What I learned from The Naked Therapist

Welcome to Format Free Fridays at AskDrDarcy.com, the one day a week when I break the format of answering your questions.

I was contacted earlier this week by a television network and asked to give my opinion of Sarah White, aka The Naked “Therapist.”

White is a 24 year-old woman who calls herself a therapist and who sees men, both in person ($800.00 per session) and via webcam ($150.00 per session), for “therapy.”  White claims to have studied psychology and biology as an undergraduate, though she does not state which university she graduated from which begs the question of whether she did indeed graduate, and unlike every other legally practicing therapist in America, White has never attended graduate school, holds no license in the field of mental health and is not affiliated with any accredited institution.

In preparing for my interview, I found myself pondering White’s audacity in representing herself as a healthcare provider.  That she disrobes during the course of her “sessions” is, for me, a distractive tactic, one that doesn’t warrant attention, despite her efforts to attract just that.  To me, her state of dress is irrelevant.  What is relevant and even compelling is how she gets away with this.

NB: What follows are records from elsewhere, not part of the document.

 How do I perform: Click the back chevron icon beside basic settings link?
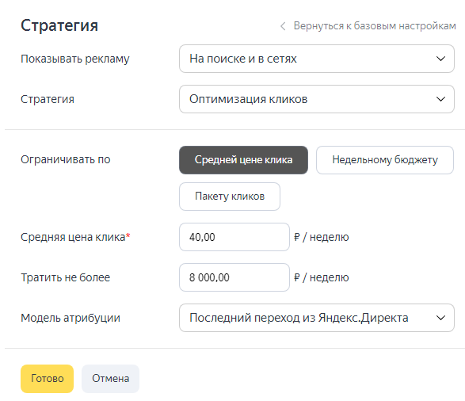pos(283,26)
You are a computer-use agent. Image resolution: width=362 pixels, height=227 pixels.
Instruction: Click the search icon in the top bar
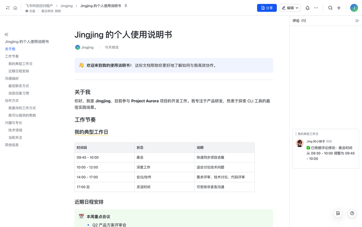330,8
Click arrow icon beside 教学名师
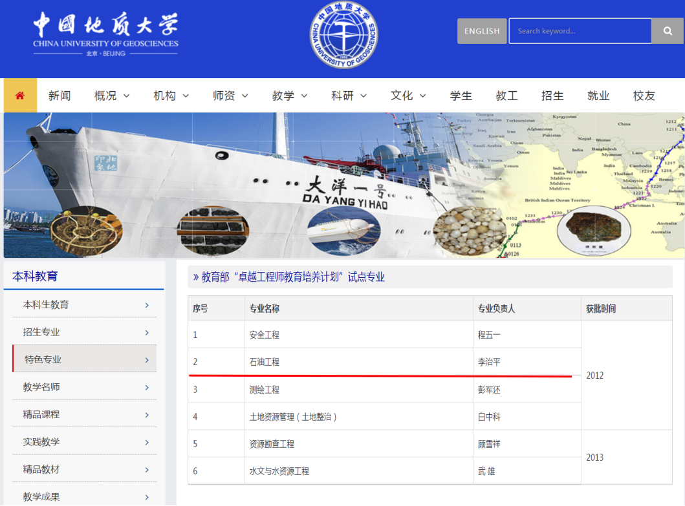The image size is (685, 506). 147,387
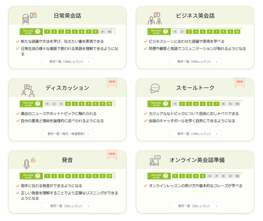
Task: Select level 10 on the ビジネス英会話 level bar
Action: (237, 32)

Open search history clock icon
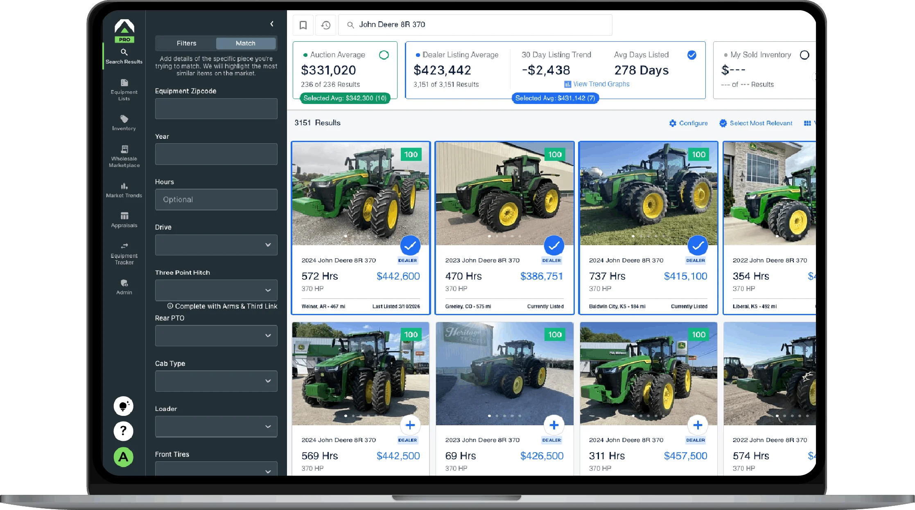coord(325,25)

Imagine for a moment if White were a man who was seeing women for “therapy.”  Add to that the fact that most of White’s clients see her for sex related issues, and I think it’s fair to say that the media would assemble a lynch mob were she a he.

Instead, like many intellectually vapid attention-seekers who are willing to release a sex tape or the equivalent thereof, White has gotten a virtual tsunami of press, the likes of which even the most influential P.R. firm could not garner.  If she were in any other profession, I’d be laughing right along with the masses, but her choice to malign my own profession with her fraudulent affiliation pisses me off.

I won’t bore you with the gory details of what a major pain in the ass it was to get through graduate school, or how insanely complex it was to get my dissertation study approved, or how terrified I was the day I defended my dissertation as my mother and then girlfriend watched on.  Believe it or not, my greatest headache was contending with the licensing boards of the two states in which I’m licensed to practice.  How anyone ever gets past the bureaucracy of these consumer protection agencies to come out as a licensed professional is nothing short of a miracle.  And it got me thinking…

Since White works in Manhattan, I took the liberty of contacting the New York State Education Department’s Office of the Professions, which is the governing board for all professional service providers in New York.  My goal was to learn who is responsible for policing quacks in my field.  After being transferred to the Professional Misconduct Enforcement Department, I was told that complaints needed to be filed by mail using a form that I’ll link to here.  Essentially, I wanted to learn what the consequences are for misrepresenting oneself as a healthcare provider in the State of New York.

Like all government agencies, this one has specific procedures to follow.  After they’ve received the written complaint and assigned it to a state investigator, they begin confirming that the accusations in the report are correct.  This can take months.  If they find evidence that the person is in fact committing a crime (misrepresenting oneself as a healthcare provider is a felony in the state of New York), they refer the case to the district attorney’s office, at which point the ball is in the D.A.’s court to decide how they want to proceed.  If they have “bigger fish to fry,” the case could sit on a shelf indefinitely. White works in Manhattan.  What do you think the chances are that the Manhattan district has bigger fish to fry?

In the city of New York, you need a license to sell hot dogs out of a cart.  You need a license to paint someone’s nails.  Both of my dogs require licenses.  And the consequences for failing to have these licenses carry hefty fines.  And the fine for misrepresenting oneself as a healthcare provider?  Nothing.  The government will send her a Cease and Desist letter, which puts her on notice to stop her misrepresentation, but it will be months and maybe years before she’s slapped with any real consequences.  In the meantime, she’ll continue to see “clients,” she’ll get a book deal, then a movie deal and by the time it’s all over, it will have been well worth the risk she took, at least from a profits perspective.

I did not, for the record, report White.  Someone else can do it.  I’ve already given her too much of my time.  But hey, at least I have the satisfaction of knowing that every time someone Googles The Naked Therapist, I’ll now get a bit of free marketing.   And I managed to keep my clothes on.